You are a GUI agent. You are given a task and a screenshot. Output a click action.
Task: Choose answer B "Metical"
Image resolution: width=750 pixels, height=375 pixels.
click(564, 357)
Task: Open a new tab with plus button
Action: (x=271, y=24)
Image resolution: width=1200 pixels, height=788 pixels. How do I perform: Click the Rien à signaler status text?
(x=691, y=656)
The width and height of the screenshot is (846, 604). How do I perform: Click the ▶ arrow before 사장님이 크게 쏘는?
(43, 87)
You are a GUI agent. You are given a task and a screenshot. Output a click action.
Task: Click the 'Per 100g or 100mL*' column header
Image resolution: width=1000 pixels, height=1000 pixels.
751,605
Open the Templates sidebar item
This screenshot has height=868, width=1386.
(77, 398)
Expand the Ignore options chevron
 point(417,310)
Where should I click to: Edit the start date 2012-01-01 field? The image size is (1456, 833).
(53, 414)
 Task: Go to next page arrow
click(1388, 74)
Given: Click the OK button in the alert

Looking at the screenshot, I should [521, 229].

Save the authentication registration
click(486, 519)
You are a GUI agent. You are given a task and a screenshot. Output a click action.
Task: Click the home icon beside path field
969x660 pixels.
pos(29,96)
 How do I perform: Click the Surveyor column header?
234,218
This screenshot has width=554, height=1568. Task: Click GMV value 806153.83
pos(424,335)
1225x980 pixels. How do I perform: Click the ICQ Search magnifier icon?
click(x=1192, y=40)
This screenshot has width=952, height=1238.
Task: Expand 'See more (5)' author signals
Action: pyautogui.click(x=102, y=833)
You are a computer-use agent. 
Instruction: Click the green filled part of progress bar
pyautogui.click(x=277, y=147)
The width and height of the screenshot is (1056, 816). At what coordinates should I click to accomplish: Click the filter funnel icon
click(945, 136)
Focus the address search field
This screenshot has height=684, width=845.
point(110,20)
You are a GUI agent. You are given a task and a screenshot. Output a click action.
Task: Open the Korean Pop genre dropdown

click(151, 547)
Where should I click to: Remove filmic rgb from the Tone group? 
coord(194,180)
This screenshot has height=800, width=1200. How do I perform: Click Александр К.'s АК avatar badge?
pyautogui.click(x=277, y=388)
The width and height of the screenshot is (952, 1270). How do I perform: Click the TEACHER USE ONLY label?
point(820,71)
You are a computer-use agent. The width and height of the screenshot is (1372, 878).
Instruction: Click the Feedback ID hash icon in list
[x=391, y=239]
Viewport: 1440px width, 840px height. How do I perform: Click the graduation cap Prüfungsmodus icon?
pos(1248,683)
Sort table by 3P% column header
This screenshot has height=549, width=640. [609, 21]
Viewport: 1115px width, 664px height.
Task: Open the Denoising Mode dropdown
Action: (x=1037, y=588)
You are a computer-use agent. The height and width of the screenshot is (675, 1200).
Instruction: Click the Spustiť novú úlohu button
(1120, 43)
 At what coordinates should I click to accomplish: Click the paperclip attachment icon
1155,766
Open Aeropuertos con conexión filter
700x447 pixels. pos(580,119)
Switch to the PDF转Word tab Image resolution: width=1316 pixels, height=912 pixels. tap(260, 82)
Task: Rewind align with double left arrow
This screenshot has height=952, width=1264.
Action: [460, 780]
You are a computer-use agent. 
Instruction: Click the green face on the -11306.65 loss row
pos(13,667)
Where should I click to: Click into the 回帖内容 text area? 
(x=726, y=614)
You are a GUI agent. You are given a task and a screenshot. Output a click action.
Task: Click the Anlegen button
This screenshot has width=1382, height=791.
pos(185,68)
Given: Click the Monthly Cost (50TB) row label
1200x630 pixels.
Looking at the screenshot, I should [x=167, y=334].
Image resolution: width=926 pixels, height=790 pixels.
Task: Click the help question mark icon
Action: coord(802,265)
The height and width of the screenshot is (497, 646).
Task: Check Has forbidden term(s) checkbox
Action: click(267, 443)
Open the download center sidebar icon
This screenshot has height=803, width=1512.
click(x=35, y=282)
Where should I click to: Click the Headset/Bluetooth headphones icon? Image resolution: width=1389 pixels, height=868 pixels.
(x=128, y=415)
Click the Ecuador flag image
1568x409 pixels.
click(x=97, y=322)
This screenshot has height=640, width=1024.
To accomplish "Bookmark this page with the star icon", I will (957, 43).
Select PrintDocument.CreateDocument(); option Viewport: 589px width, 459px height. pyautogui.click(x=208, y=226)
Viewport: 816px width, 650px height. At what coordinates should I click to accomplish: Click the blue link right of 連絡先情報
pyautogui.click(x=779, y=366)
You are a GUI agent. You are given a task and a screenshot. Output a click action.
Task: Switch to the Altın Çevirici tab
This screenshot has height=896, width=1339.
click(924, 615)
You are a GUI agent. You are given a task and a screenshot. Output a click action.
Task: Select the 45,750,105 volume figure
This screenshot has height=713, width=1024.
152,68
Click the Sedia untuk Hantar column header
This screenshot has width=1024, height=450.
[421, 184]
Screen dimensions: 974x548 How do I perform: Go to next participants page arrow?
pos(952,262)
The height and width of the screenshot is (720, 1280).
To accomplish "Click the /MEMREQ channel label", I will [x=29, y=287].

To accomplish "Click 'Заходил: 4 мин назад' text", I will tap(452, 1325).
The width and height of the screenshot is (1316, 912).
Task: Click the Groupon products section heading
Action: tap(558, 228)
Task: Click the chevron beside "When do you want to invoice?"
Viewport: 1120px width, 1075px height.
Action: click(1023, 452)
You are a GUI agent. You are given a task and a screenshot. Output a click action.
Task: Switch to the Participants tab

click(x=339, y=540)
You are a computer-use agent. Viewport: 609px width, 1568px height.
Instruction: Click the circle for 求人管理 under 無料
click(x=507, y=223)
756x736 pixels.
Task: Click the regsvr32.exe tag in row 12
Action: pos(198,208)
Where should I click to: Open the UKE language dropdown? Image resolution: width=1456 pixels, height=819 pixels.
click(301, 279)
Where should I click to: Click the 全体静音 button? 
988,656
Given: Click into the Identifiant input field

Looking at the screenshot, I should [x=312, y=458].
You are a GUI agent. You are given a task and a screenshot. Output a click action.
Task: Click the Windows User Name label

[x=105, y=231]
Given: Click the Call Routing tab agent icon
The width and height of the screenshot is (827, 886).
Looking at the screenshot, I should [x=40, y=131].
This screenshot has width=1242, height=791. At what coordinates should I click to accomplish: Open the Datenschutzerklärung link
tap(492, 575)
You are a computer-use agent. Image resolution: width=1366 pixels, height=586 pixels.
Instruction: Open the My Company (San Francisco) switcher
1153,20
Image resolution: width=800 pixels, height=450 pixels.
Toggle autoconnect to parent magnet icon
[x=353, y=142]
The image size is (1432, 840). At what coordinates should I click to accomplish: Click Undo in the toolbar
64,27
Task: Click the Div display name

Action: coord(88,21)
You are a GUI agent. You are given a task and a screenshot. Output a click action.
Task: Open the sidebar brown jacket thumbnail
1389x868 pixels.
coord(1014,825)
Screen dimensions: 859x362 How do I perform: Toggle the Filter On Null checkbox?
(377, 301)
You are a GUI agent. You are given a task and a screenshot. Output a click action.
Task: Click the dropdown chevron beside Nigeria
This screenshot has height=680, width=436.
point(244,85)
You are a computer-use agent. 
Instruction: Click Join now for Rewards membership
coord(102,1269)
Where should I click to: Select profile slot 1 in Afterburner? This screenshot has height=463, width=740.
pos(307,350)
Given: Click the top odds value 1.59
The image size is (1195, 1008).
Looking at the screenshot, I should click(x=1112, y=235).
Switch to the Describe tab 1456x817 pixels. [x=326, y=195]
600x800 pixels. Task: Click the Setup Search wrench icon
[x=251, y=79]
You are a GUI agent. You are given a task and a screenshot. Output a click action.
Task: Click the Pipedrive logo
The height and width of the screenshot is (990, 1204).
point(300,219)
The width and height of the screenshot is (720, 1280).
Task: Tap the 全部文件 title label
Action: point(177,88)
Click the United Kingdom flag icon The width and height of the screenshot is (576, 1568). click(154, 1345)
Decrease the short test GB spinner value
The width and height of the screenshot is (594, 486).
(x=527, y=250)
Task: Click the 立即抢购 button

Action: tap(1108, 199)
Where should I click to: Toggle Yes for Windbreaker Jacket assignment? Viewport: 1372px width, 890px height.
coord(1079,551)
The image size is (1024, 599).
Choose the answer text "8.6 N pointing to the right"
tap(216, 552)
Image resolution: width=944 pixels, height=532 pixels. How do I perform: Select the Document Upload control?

EXERCISE:
Reproduce the records word for word, starting at the line that contains "Open the Templates sidebar item" and stopping after the line that contains "Action: (x=1037, y=588)".

ANSWER TO THE PROBLEM:
Open the Templates sidebar item
This screenshot has height=868, width=1386.
(77, 398)
Expand the Ignore options chevron
 point(417,310)
Where should I click to: Edit the start date 2012-01-01 field? The image size is (1456, 833).
(53, 414)
 Task: Go to next page arrow
click(1388, 74)
Given: Click the OK button in the alert

Looking at the screenshot, I should [521, 229].

Save the authentication registration
click(486, 519)
You are a GUI agent. You are given a task and a screenshot. Output a click action.
Task: Click the home icon beside path field
969x660 pixels.
pos(29,96)
 How do I perform: Click the Surveyor column header?
234,218
This screenshot has width=554, height=1568. Task: Click GMV value 806153.83
pos(424,335)
1225x980 pixels. How do I perform: Click the ICQ Search magnifier icon?
click(x=1192, y=40)
This screenshot has width=952, height=1238.
Task: Expand 'See more (5)' author signals
Action: pyautogui.click(x=102, y=833)
You are a computer-use agent. 
Instruction: Click the green filled part of progress bar
pyautogui.click(x=277, y=147)
The width and height of the screenshot is (1056, 816). At what coordinates should I click to accomplish: Click the filter funnel icon
click(945, 136)
Focus the address search field
This screenshot has height=684, width=845.
point(110,20)
You are a GUI agent. You are given a task and a screenshot. Output a click action.
Task: Open the Korean Pop genre dropdown

click(151, 547)
Where should I click to: Remove filmic rgb from the Tone group? 
coord(194,180)
This screenshot has height=800, width=1200. How do I perform: Click Александр К.'s АК avatar badge?
pyautogui.click(x=277, y=388)
The width and height of the screenshot is (952, 1270). How do I perform: Click the TEACHER USE ONLY label?
point(820,71)
You are a computer-use agent. The width and height of the screenshot is (1372, 878).
Instruction: Click the Feedback ID hash icon in list
[x=391, y=239]
Viewport: 1440px width, 840px height. How do I perform: Click the graduation cap Prüfungsmodus icon?
pos(1248,683)
Sort table by 3P% column header
This screenshot has height=549, width=640. [609, 21]
Viewport: 1115px width, 664px height.
Task: Open the Denoising Mode dropdown
Action: (x=1037, y=588)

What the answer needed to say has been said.